Big FBAR Changes for 2017
Did you have more than $10,000 in foreign bank accounts at any point during the 2016 tax year? If so, you will need to submit an FBAR to the U.S. Treasury via the FinCEN department.
For the first time, the Foreign Bank Account Reporting (FBAR) deadline now follows the U.S. tax filing deadlines:
- April 18th: This was the first FBAR deadline of 2017.
- June 15th: This is the FBAR deadline for U.S. expats.
- October 16th: To help U.S. taxpayers become acclimated to the new FBAR deadline, there is the option for an automatic extension until the October tax deadline.
This deadline change should actually make it easier for expats to stay compliant with reporting requirements, as you can mark it off your to-do list at the same time you file your expat tax return!
State Tax Return
While this will not apply to all expats, some states require residents to file state tax returns – and if you lived in the state at any point in 2016, you may need to file state taxes. Some states follow the Federal filing deadline (April 18th), but still others have their own due date requirements. It’s important to stay on top of your state filing requirements, so as not to miss a deadline.
Where to Begin
Now that you’re aware of the filing deadlines, it’s time to start thinking about getting started on your expat taxes. A good place to begin is by gathering important tax documents – whether you file on your own or work with a tax professional, this information is pertinent and will be needed to complete your tax forms. You may want to review a list of documents needed for filing expat taxes to ensure you have everything you need before starting your tax prep.

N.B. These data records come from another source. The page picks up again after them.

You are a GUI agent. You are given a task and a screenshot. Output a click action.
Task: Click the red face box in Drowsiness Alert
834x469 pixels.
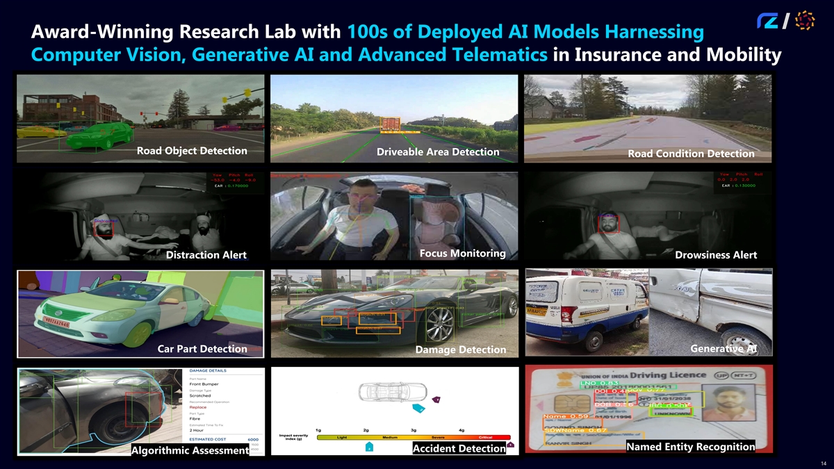[610, 224]
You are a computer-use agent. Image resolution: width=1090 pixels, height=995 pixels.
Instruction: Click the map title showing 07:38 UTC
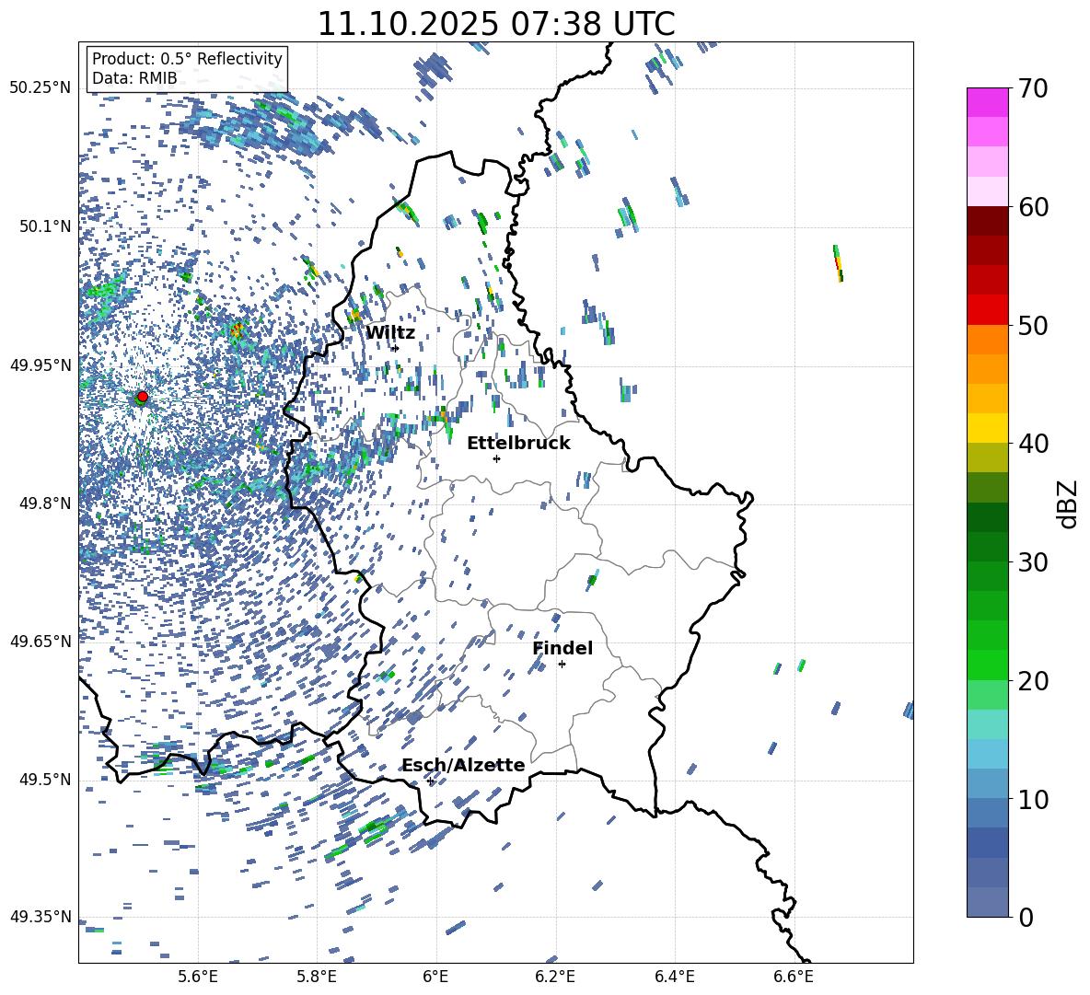tap(495, 24)
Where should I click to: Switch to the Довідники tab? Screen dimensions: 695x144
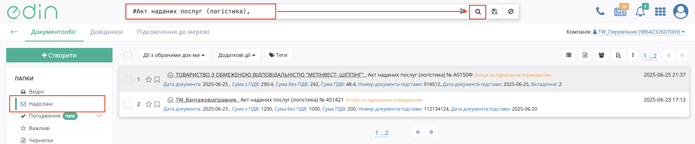[106, 32]
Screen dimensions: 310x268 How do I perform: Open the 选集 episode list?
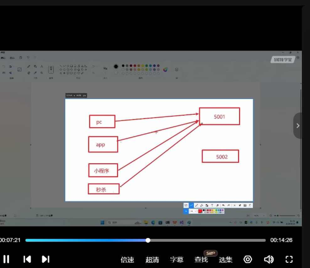[226, 259]
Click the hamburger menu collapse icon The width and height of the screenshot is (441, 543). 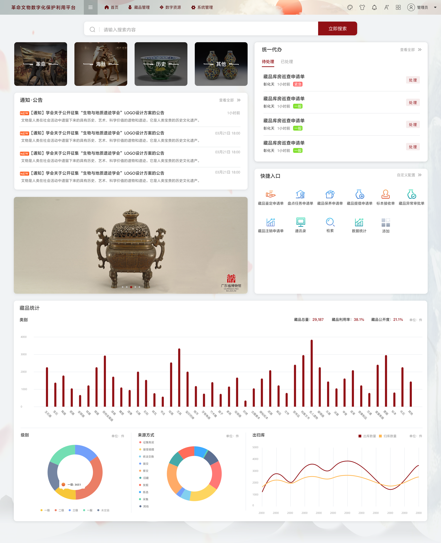coord(90,7)
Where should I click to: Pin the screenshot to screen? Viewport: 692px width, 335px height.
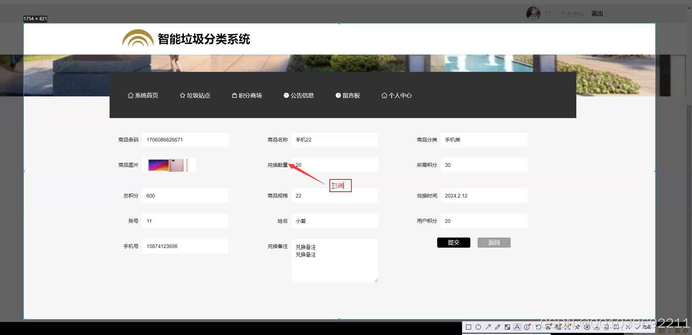(578, 327)
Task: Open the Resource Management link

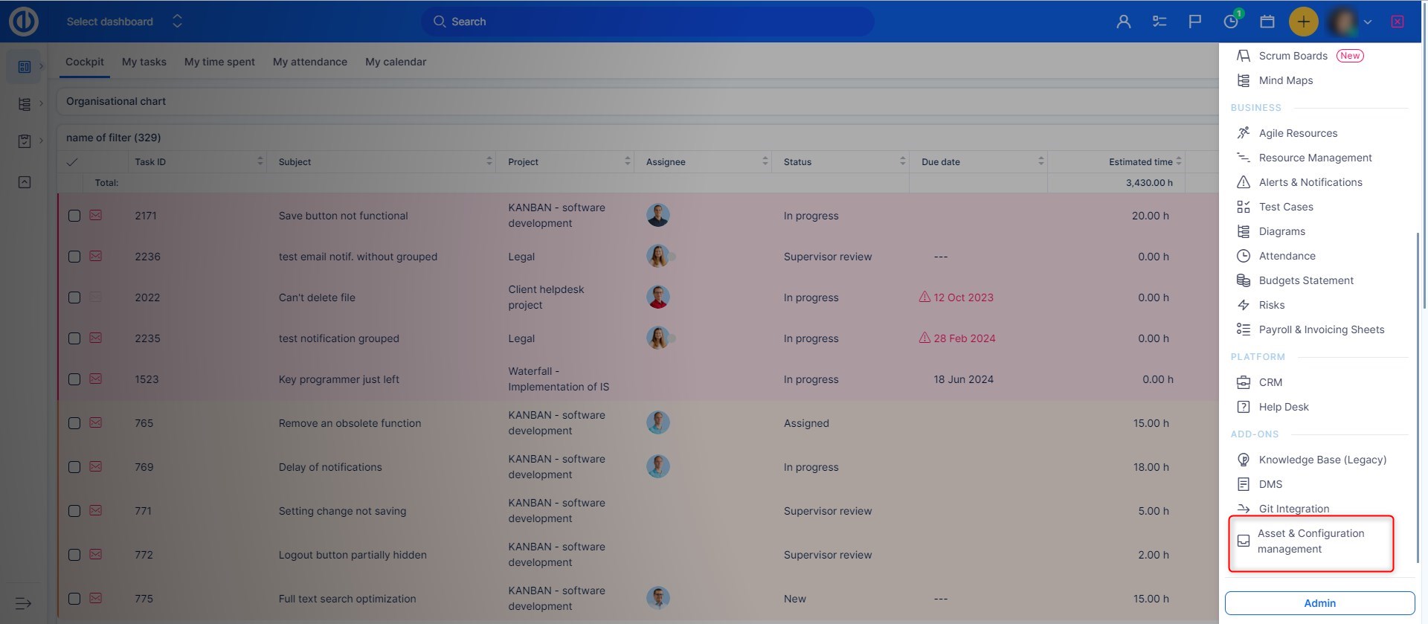Action: tap(1315, 158)
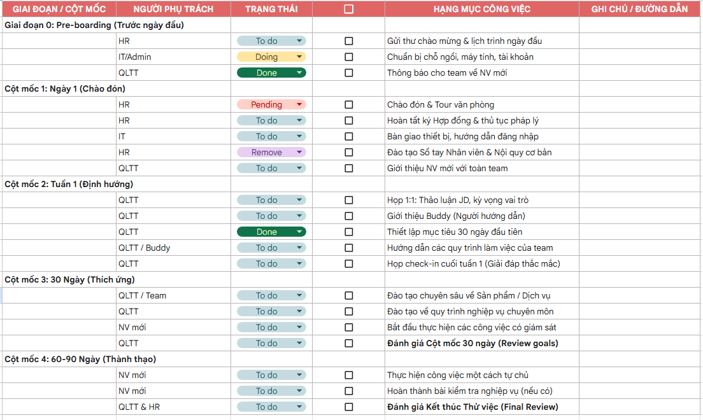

This post was written by David McKeegan, co-founder of Greenback Expat Tax Services.
Greenback specializes in the preparation of US expat taxes for Americans living abroad.
Greenback offers straightforward pricing, a simple, hassle-free process, and CPAs and IRS Enrolled Agents who have extensive experience in the field of expat tax preparation. For more information about FBAR, expat taxes or Greenback, please visit www.greenbacktaxservices.com.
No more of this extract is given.